A central limit theorem for the effective conductance: Linear boundary data and small ellipticity contrasts
For researchers in stochastic homogenization and statistical physics, this provides a rigorous CLT for a key quantity in disordered media, though it is incremental over existing results for the deterministic limit.
The paper proves a central limit theorem for the effective conductance in resistor networks on Z^d with i.i.d. conductances and small ellipticity contrast, showing that the scaled effective conductance converges to a deterministic limit with Gaussian fluctuations.

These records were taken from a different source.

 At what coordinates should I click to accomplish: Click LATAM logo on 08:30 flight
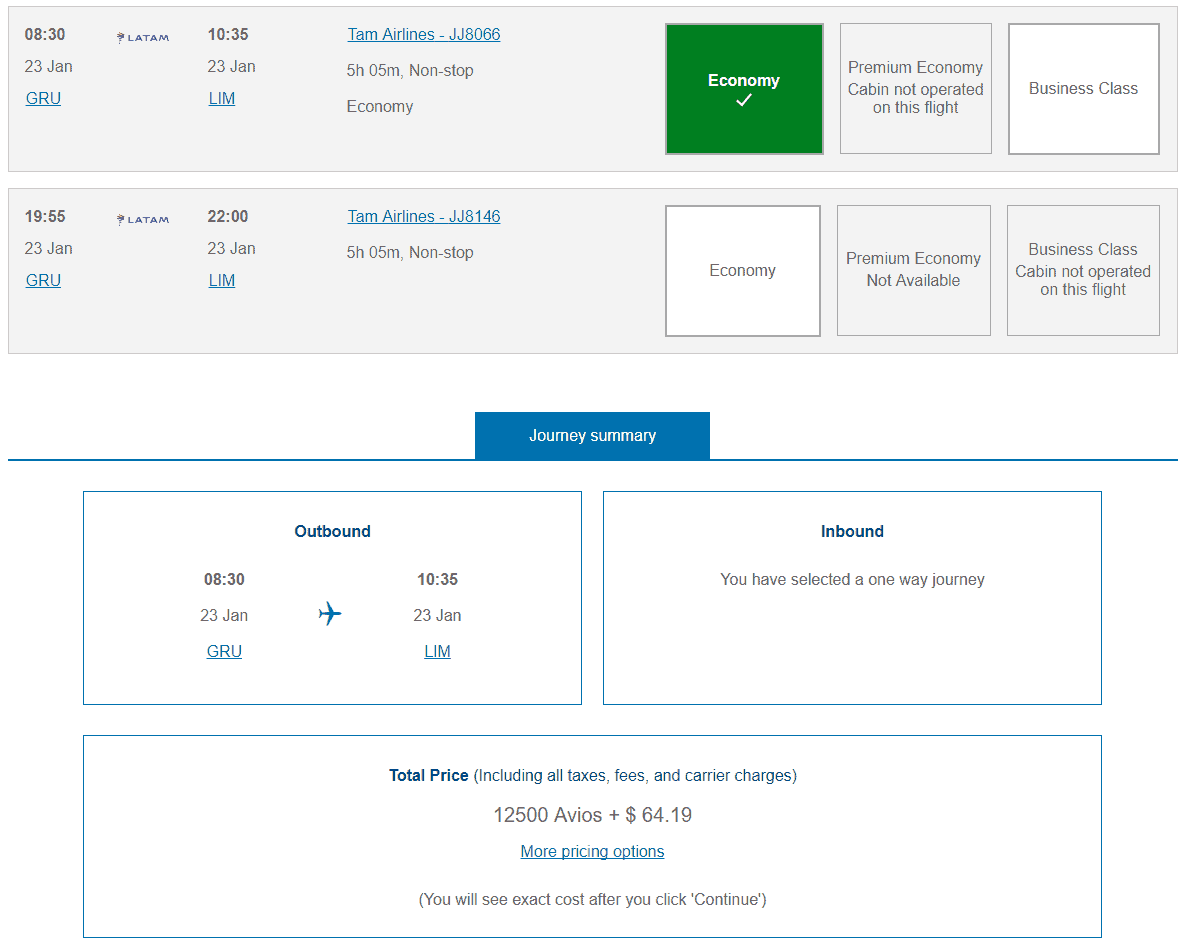coord(143,38)
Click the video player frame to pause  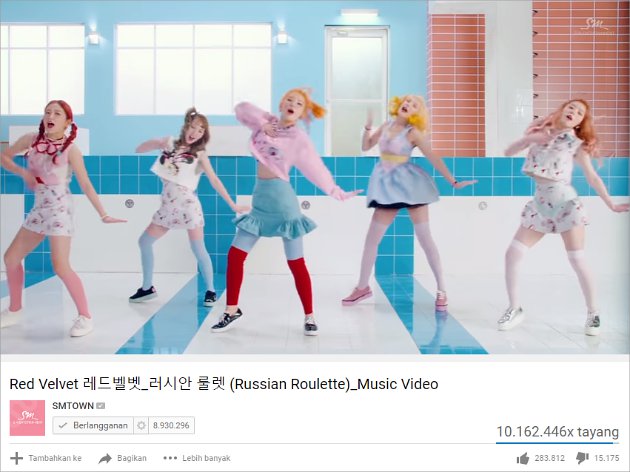coord(315,177)
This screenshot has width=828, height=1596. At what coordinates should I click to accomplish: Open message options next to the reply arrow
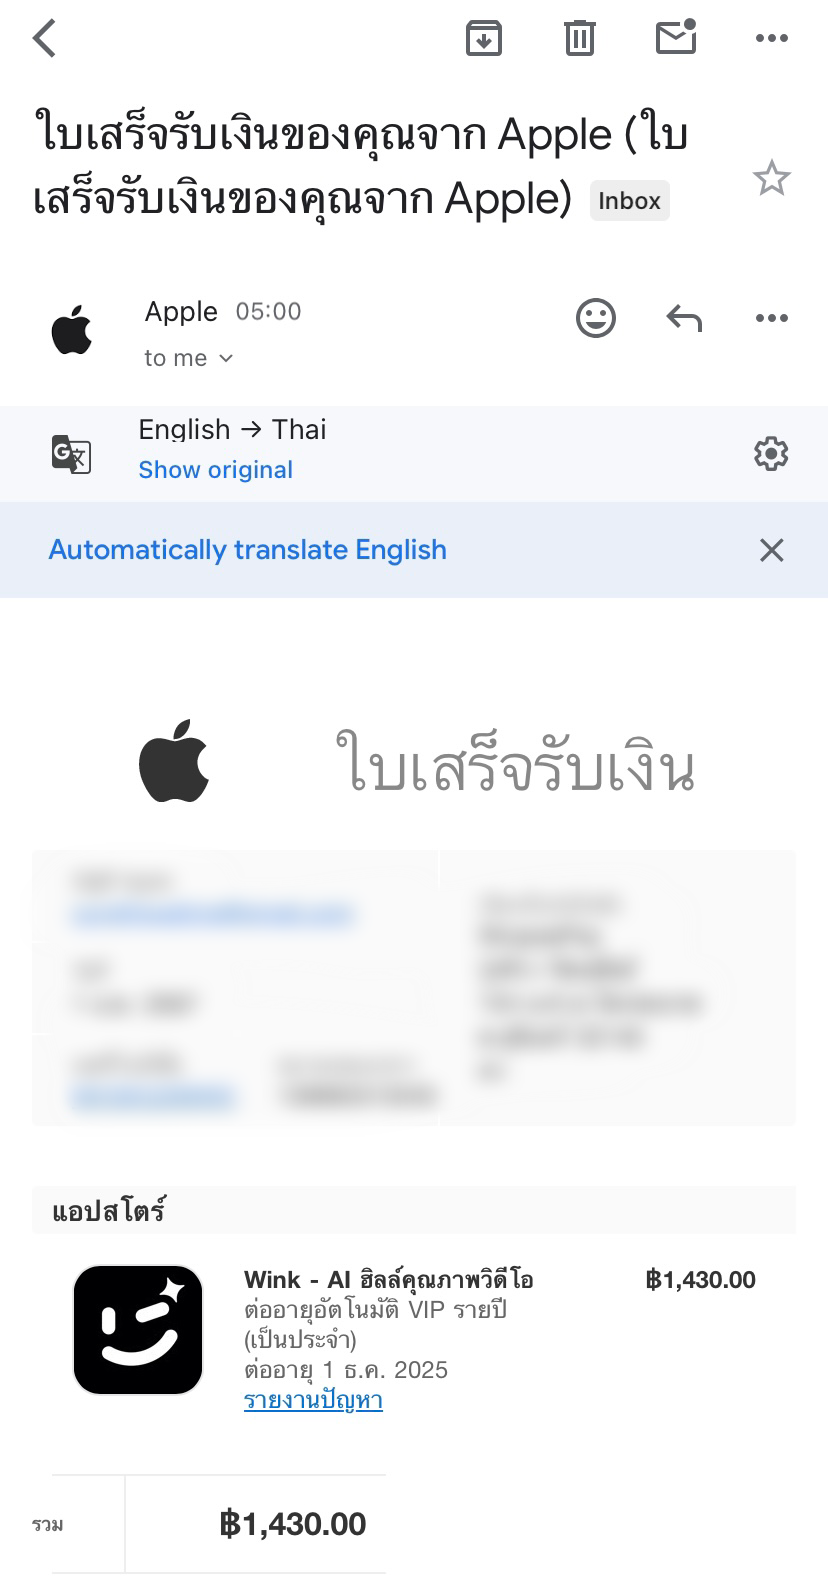(x=772, y=319)
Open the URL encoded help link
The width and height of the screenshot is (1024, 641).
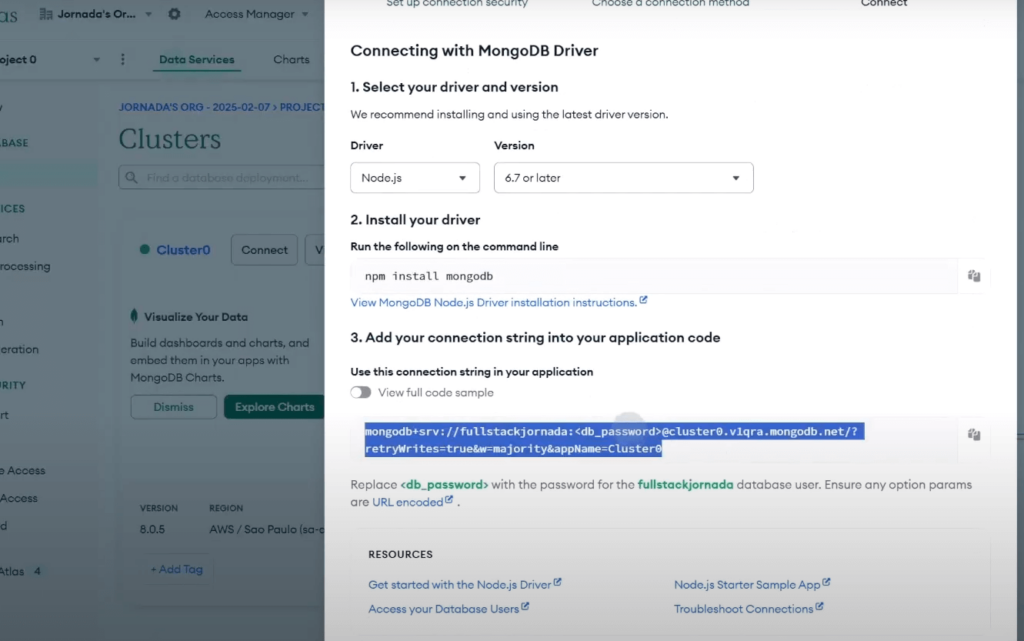coord(412,502)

Given a resistor network on $\mathbb Z^d$ with nearest-neighbor conductances, the effective conductance in a finite set with a given boundary condition is the the minimum of the Dirichlet energy over functions with the prescribed boundary values. For shift-ergodic conductances, linear (Dirichlet) boundary conditions and square boxes, the effective conductance scaled by the volume of the box converges to a deterministic limit as the box-size tends to infinity. Here we prove that, for i.i.d. conductances with a small ellipticity contrast, also a (non-degenerate) central limit theorem holds. The proof is based on the corrector method and the Martingale Central Limit Theorem; a key integrability condition is furnished by the Meyers estimate. More general domains, boundary conditions and ellipticity contrasts will be addressed in a subsequent paper.